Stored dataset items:
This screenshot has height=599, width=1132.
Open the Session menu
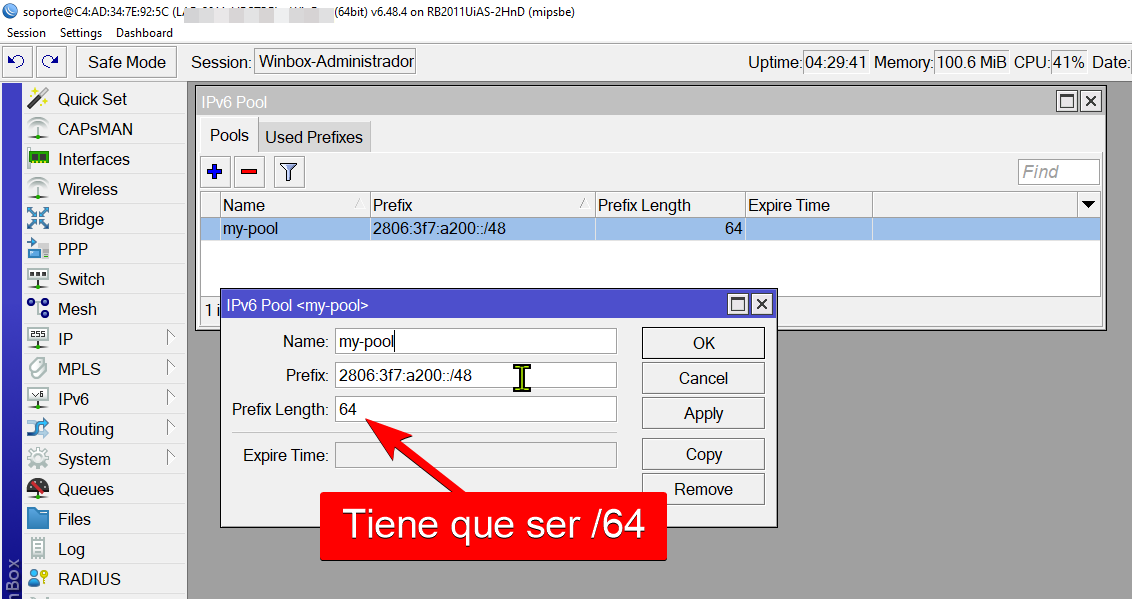point(26,32)
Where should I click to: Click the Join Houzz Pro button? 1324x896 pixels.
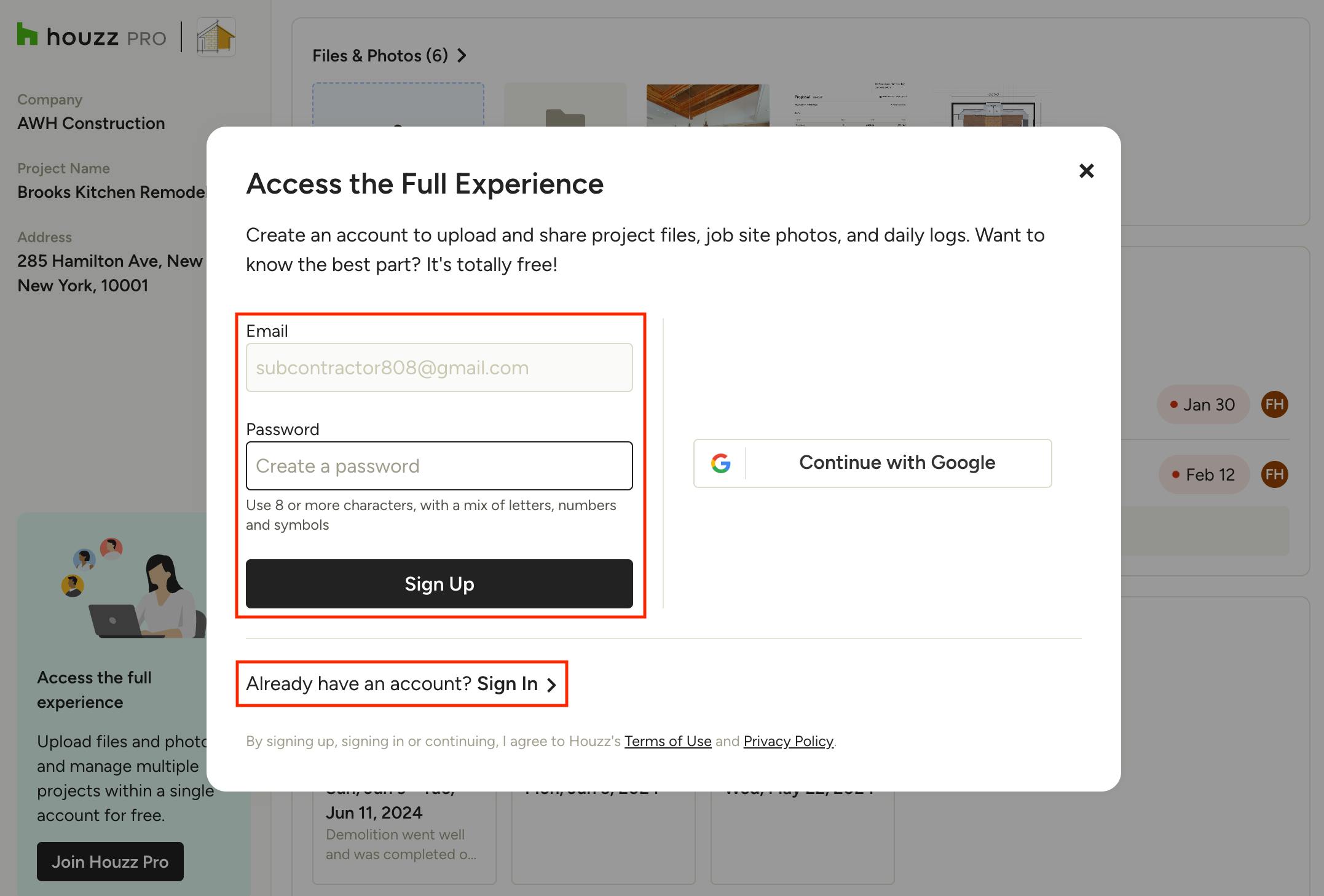(x=110, y=862)
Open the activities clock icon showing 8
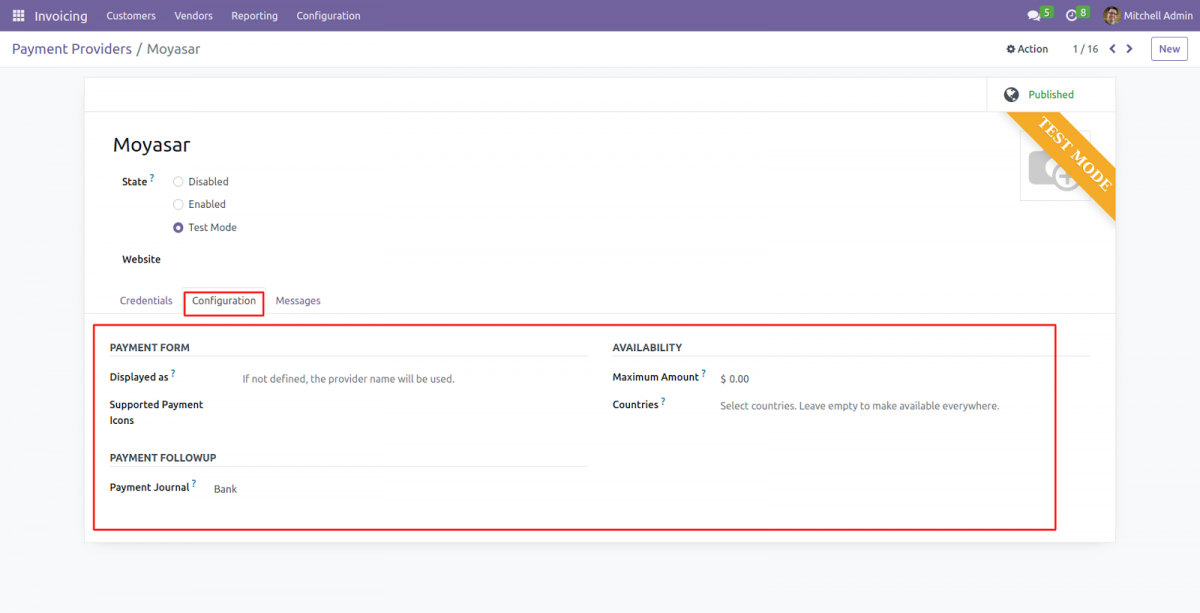Viewport: 1200px width, 613px height. (1072, 14)
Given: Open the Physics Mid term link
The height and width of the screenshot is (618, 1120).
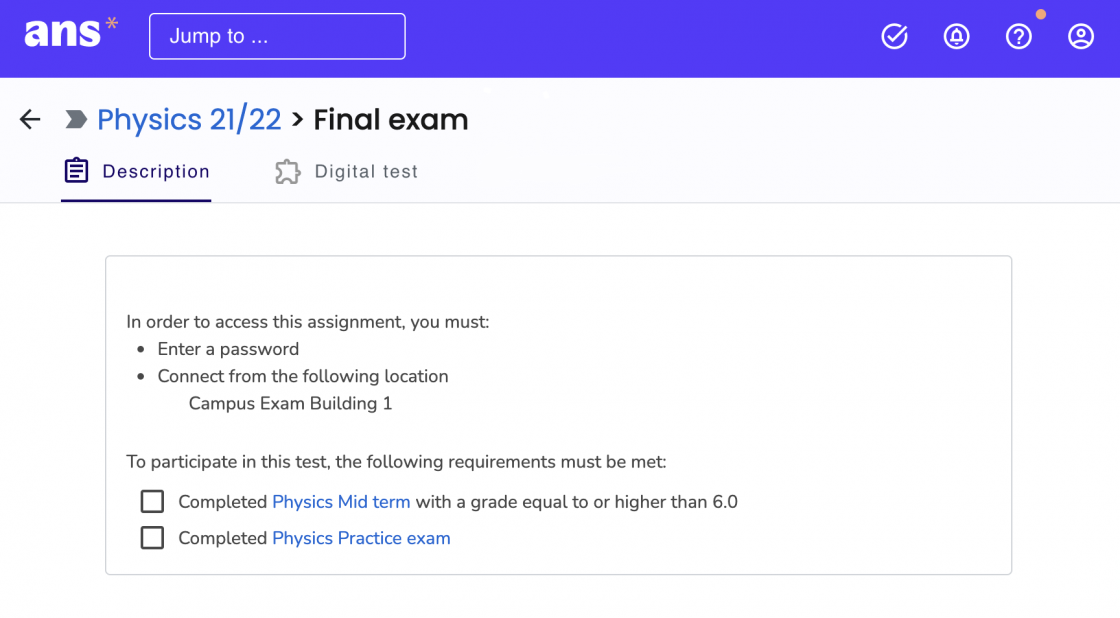Looking at the screenshot, I should click(x=341, y=502).
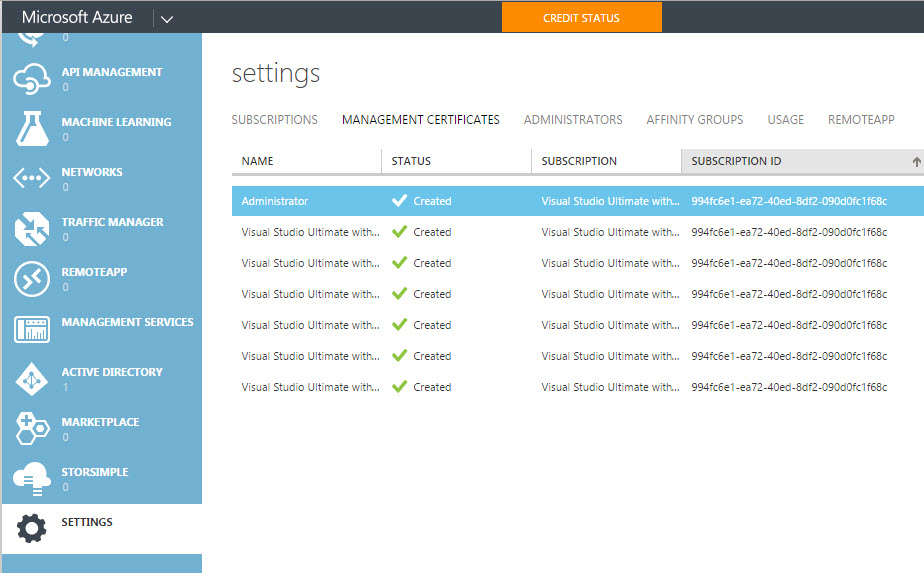This screenshot has width=924, height=573.
Task: Toggle sort arrow on Subscription ID column
Action: [x=916, y=161]

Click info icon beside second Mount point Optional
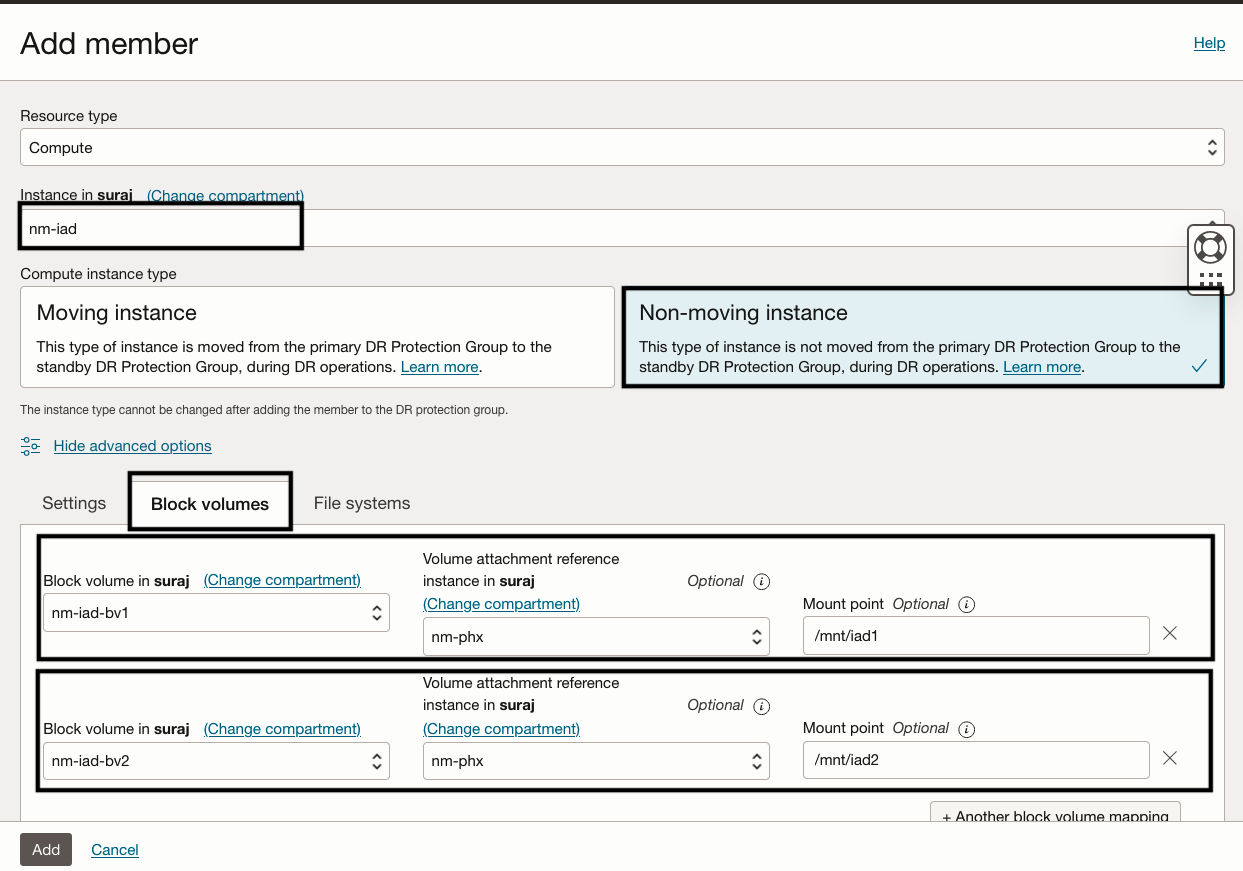click(967, 729)
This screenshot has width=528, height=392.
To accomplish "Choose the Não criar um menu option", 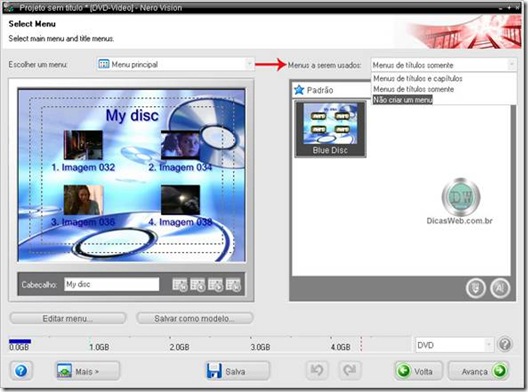I will pyautogui.click(x=402, y=100).
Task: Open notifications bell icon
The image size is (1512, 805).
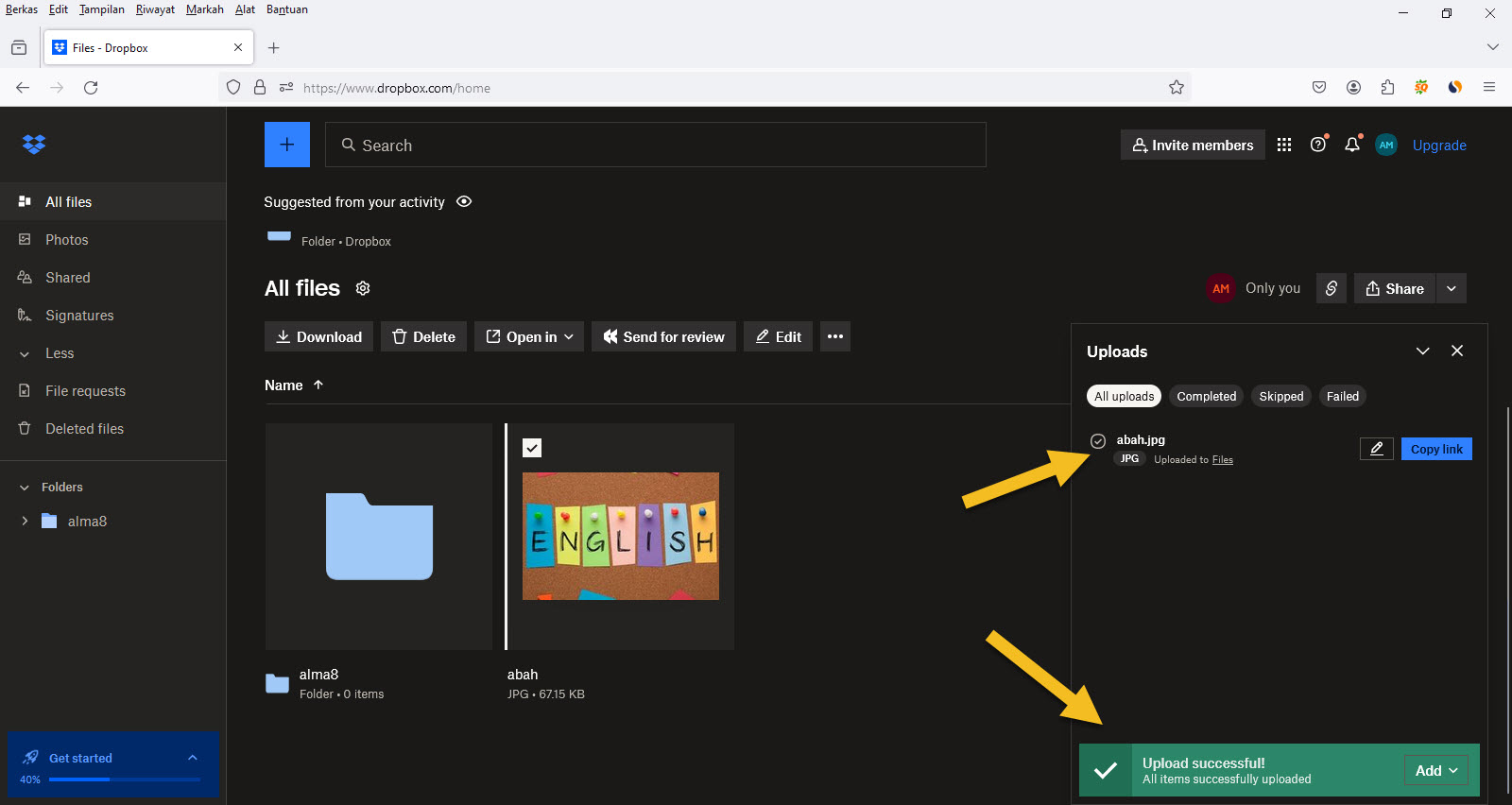Action: (x=1352, y=145)
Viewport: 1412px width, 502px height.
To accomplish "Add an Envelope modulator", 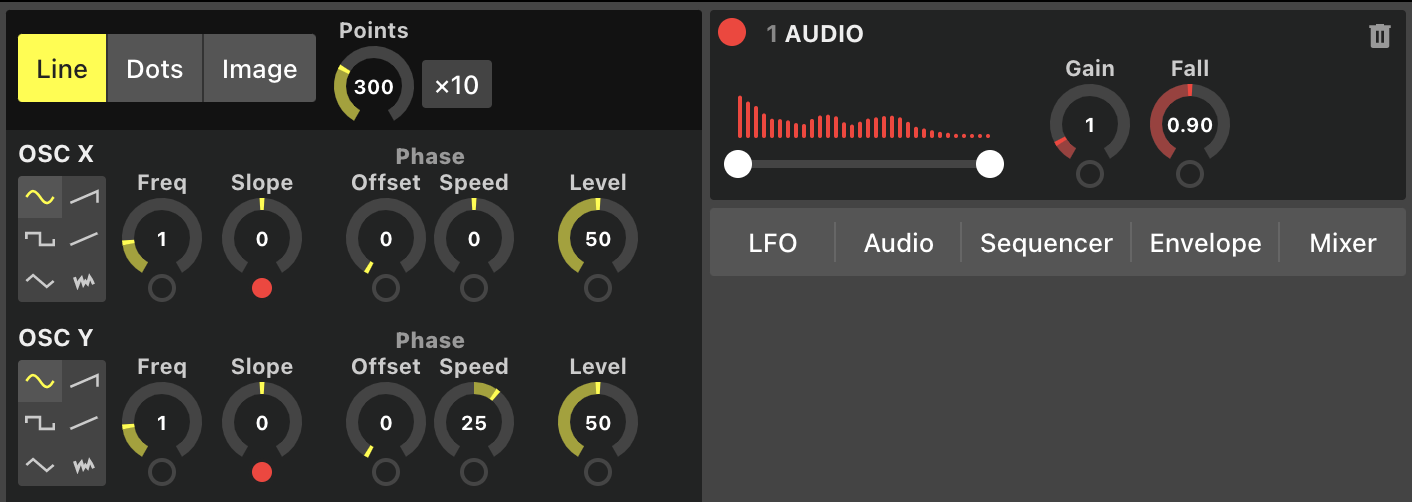I will click(1205, 243).
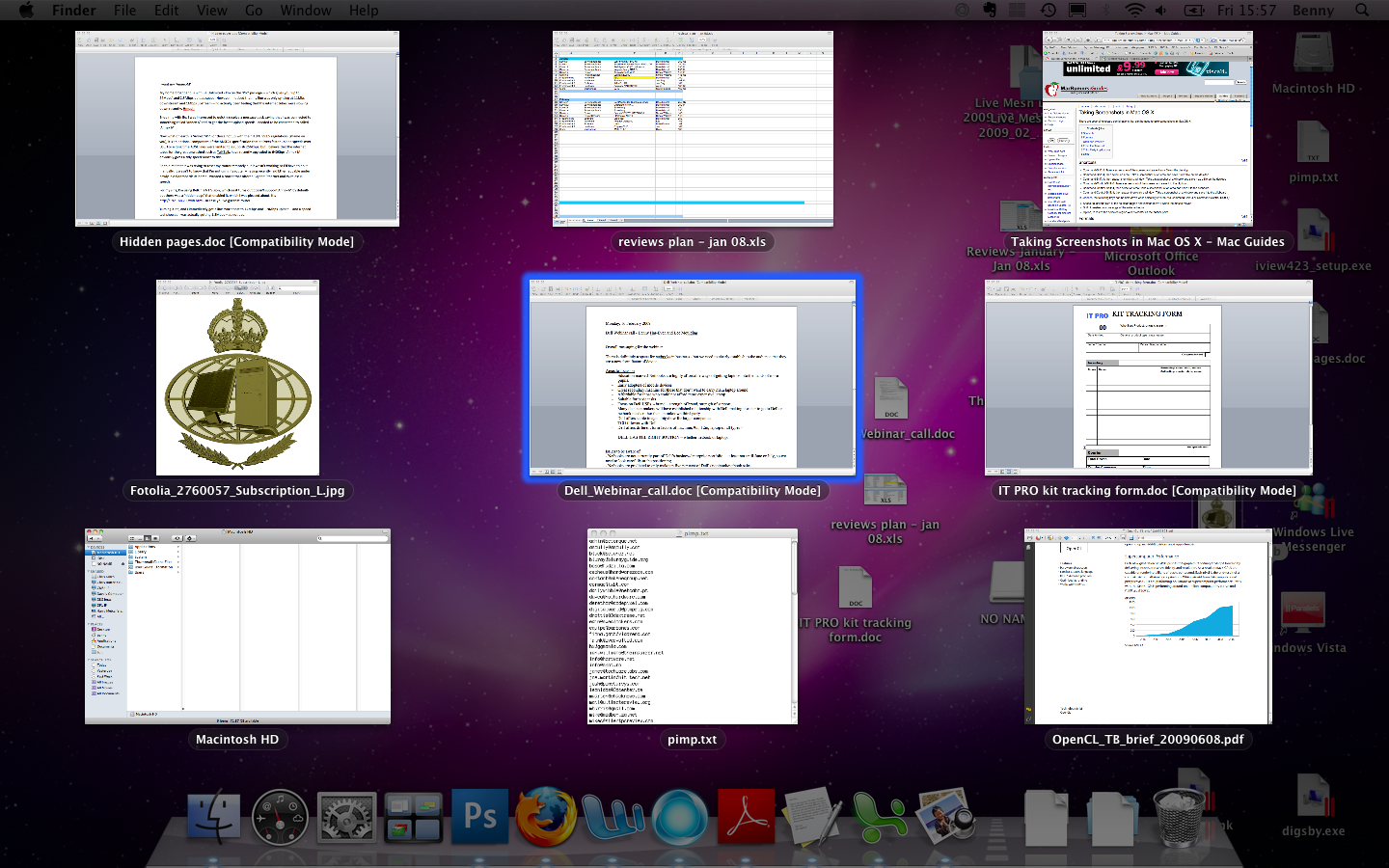Open System Preferences gear in Dock

346,819
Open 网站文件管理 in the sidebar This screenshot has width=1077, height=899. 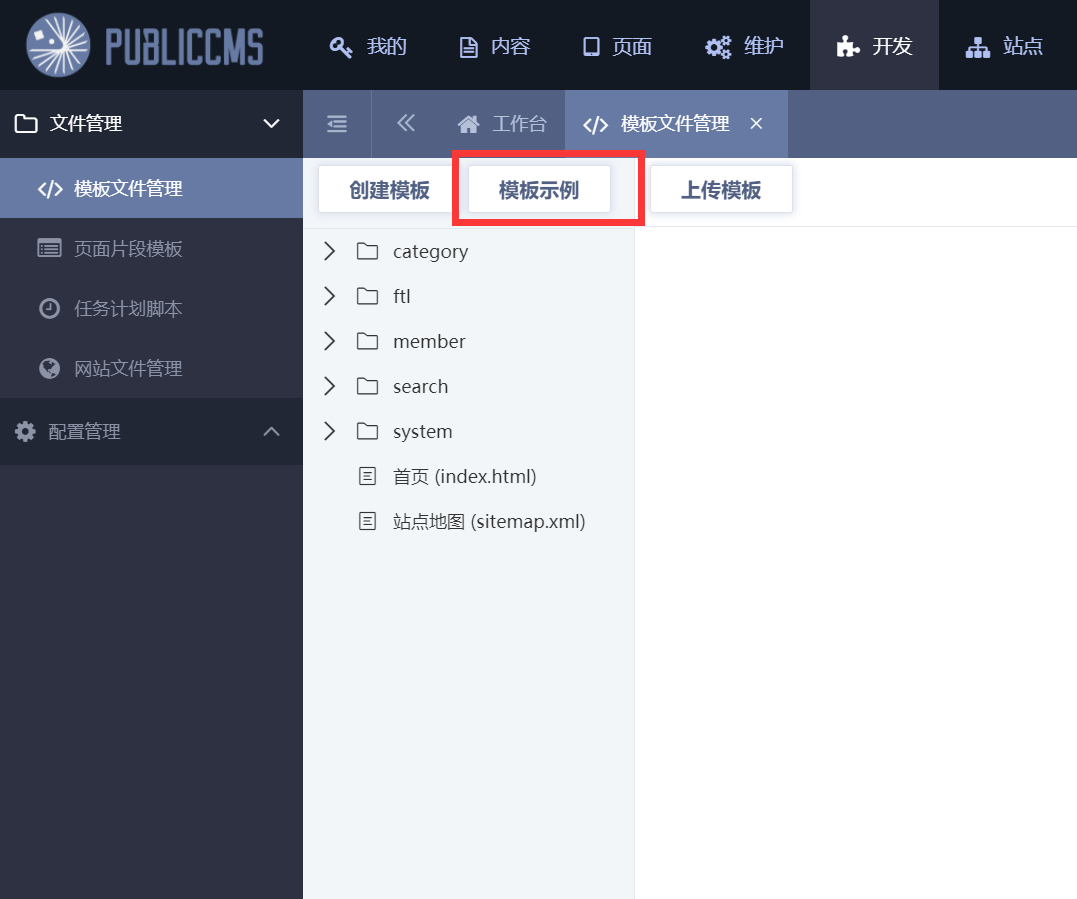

--- What is being asked ---
Above, find the line holding "Open the Session menu" and the line holding "Given: Open the Physics Mid term link". Print exactly those two lines and every line between them, but no pictures.

--- The completed task ---
Open the Session menu
point(26,32)
Where should I click to: Click the Join Houzz Pro button? 1324x896 pixels.
(x=110, y=862)
Open the activities clock icon showing 8
Viewport: 1200px width, 613px height. (1072, 14)
Given: Open the Physics Mid term link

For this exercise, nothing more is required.